Each time the BJP seemingly pinned down a leader, and thus the party leading the initiative, it looked like the ball, or the onus of initiating and managing Opposition unity talks, got passed on to another leader.
There was a time when Nitish Kumar was leading such an effort, when the Centre put the top family of his alliance partner, the RJD, in the dock. Immediately, it felt like Tamil Nadu chief minister M.K. Stalin had picked up the gauntlet, calling for a coalition of those who believed in social justice.
At different times, different state chief ministers and heads of their respective parties Arvind Kejriwal, Mamata Banerjee or K. Chandrashekar Rao were managing the project to unite the Opposition — when the Central agencies dug up skeletons in their cupboards.

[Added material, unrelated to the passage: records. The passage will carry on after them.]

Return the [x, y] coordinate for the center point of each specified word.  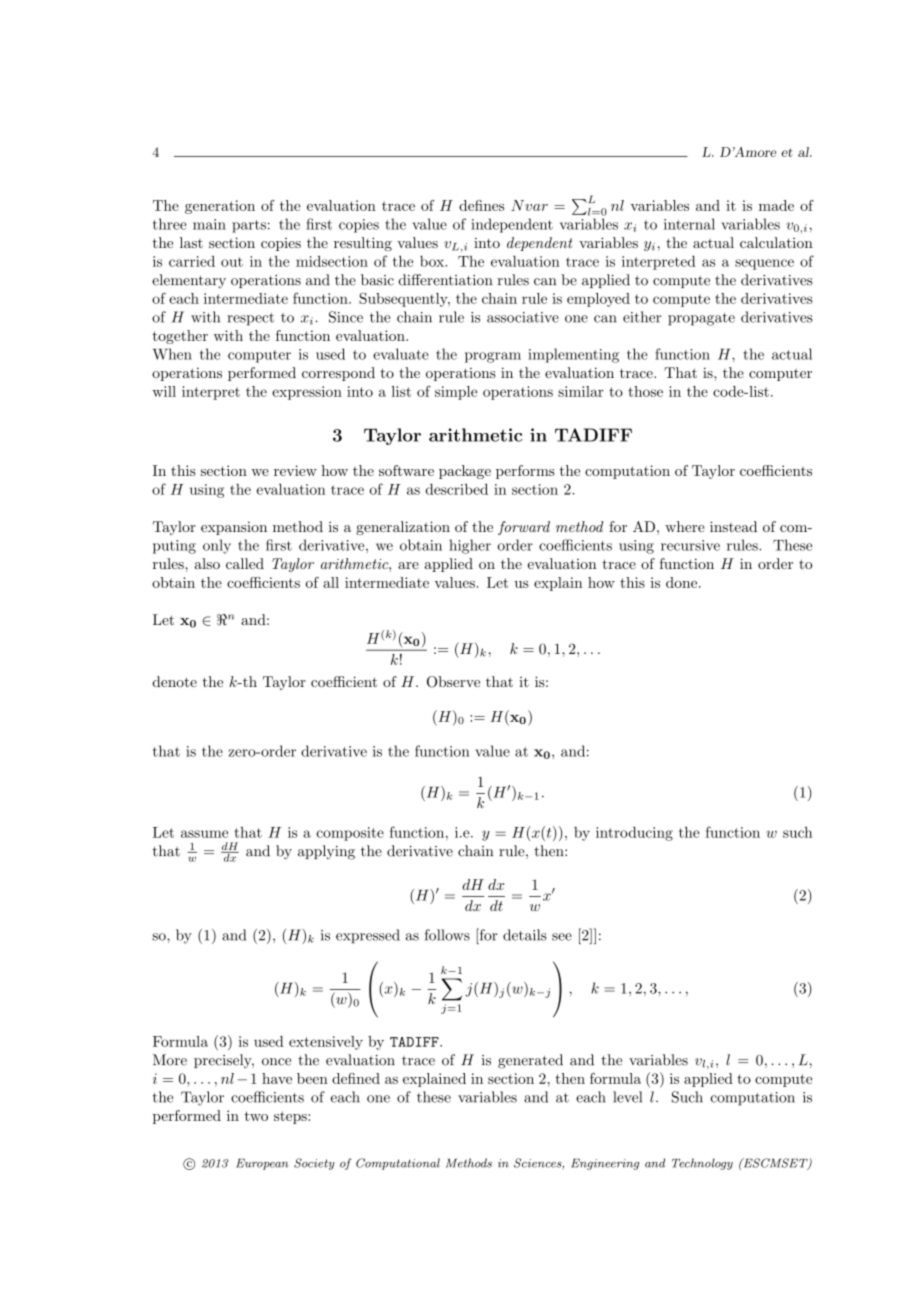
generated [530, 1061]
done [683, 582]
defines [481, 205]
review [295, 470]
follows [447, 935]
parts [249, 226]
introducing [634, 834]
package [465, 472]
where [685, 526]
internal [689, 224]
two [256, 1116]
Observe [453, 682]
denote [174, 681]
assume [204, 834]
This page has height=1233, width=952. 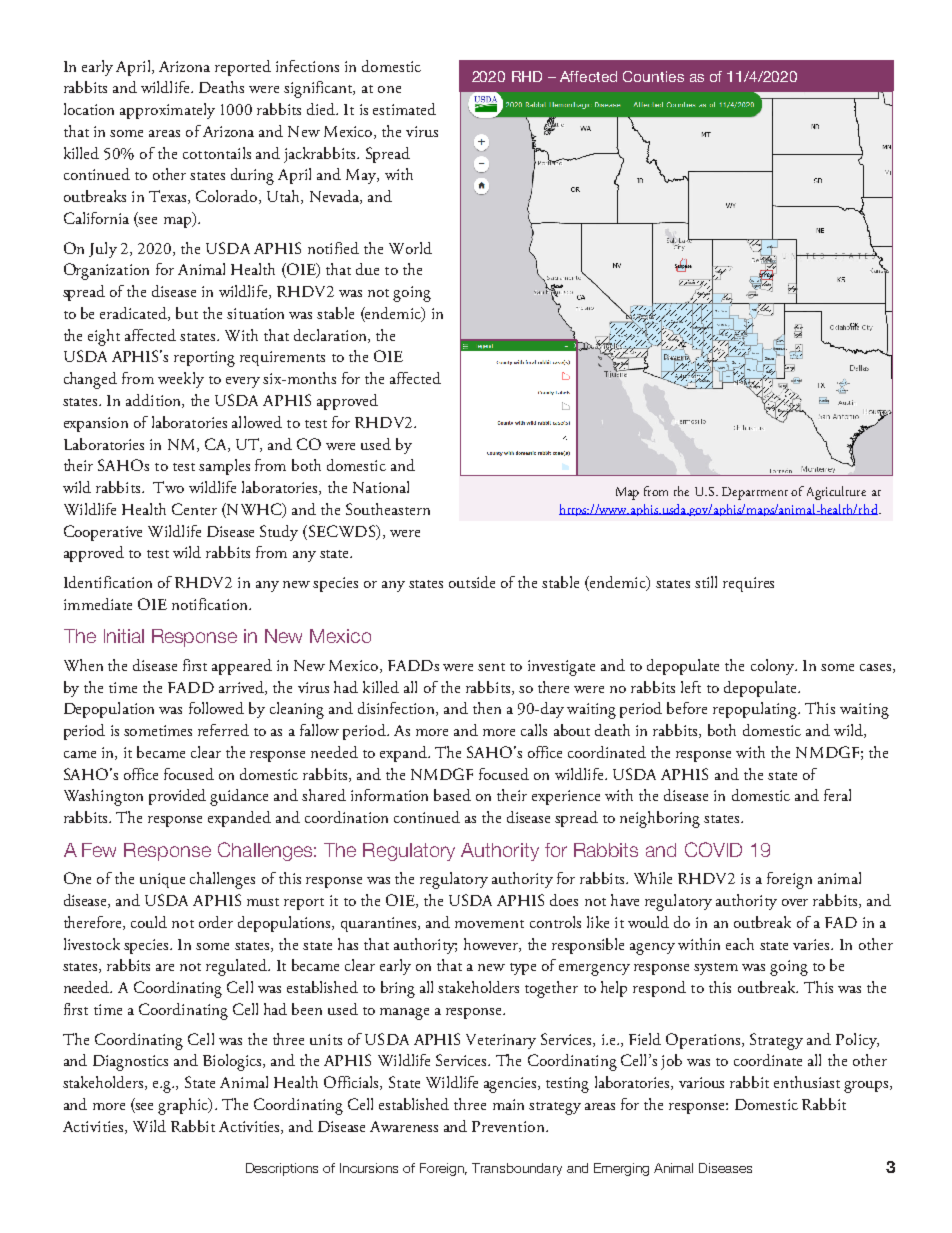 What do you see at coordinates (452, 795) in the page?
I see `based` at bounding box center [452, 795].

A similar story played out with the leaders of Maharashtra — be it the Uddhav Thackeray-led Shiv Sena or the NCP; though in their case the BJP response was not legal or investigative as much as it was political, and internal party dissension touched the acme.
The onus of taking up the responsibility to unite the Opposition for a grand national alliance — leave aside the question of whether such a coming together of anti-BJP forces would have a central or crucial role for the Congress or not — is increasingly beginning to look like wearing the Kohinoor diamond — it makes one the subject of glittering envy, which is a crowning achievement, but is risky and potentially fatal.
In such a context, when Arvind Kejriwal’s AAP is reeling from the Delhi liquor scam and the arrests of two crucial Cabinet members, when KCR is partly feeling the pressure of an ED probe into the same scam expanding to include his daughter and MLC, when Mamata Banerjee or Jharkhand CM Hemant Soren are also battling probes, the Bihar CM and JD(U) leader is once again accelerating his efforts to unite the Opposition against Prime Minister Modi.
In recent times, he has met Odisha CM Naveen Patnaik, who once again rebuffed the offer and strongly emphasised his equidistance from all national parties and fronts. Keeping his message simple, Mr Kumar is arguing that Mr Modi’s leadership is not working for most people, and in the larger national interest, it is imperative that most, if not all, Opposition leaders and parties come together.
In unity lies strength, is an old Indian political saying. When Rajiv Gandhi was reigning with an overwhelming majority in Parliament, it took almost everyone else to come together to defeat the Congress in 1989. Almost no one since has proved to be so strong in Indian politics, or so undefeatable, till Narendra Modi won a second term in 2019.
Nitish Kumar is one of the best in the business to handle this tricky task; and is finding a better response than everyone else before. Maybe he will succeed where others slipped. Maybe not.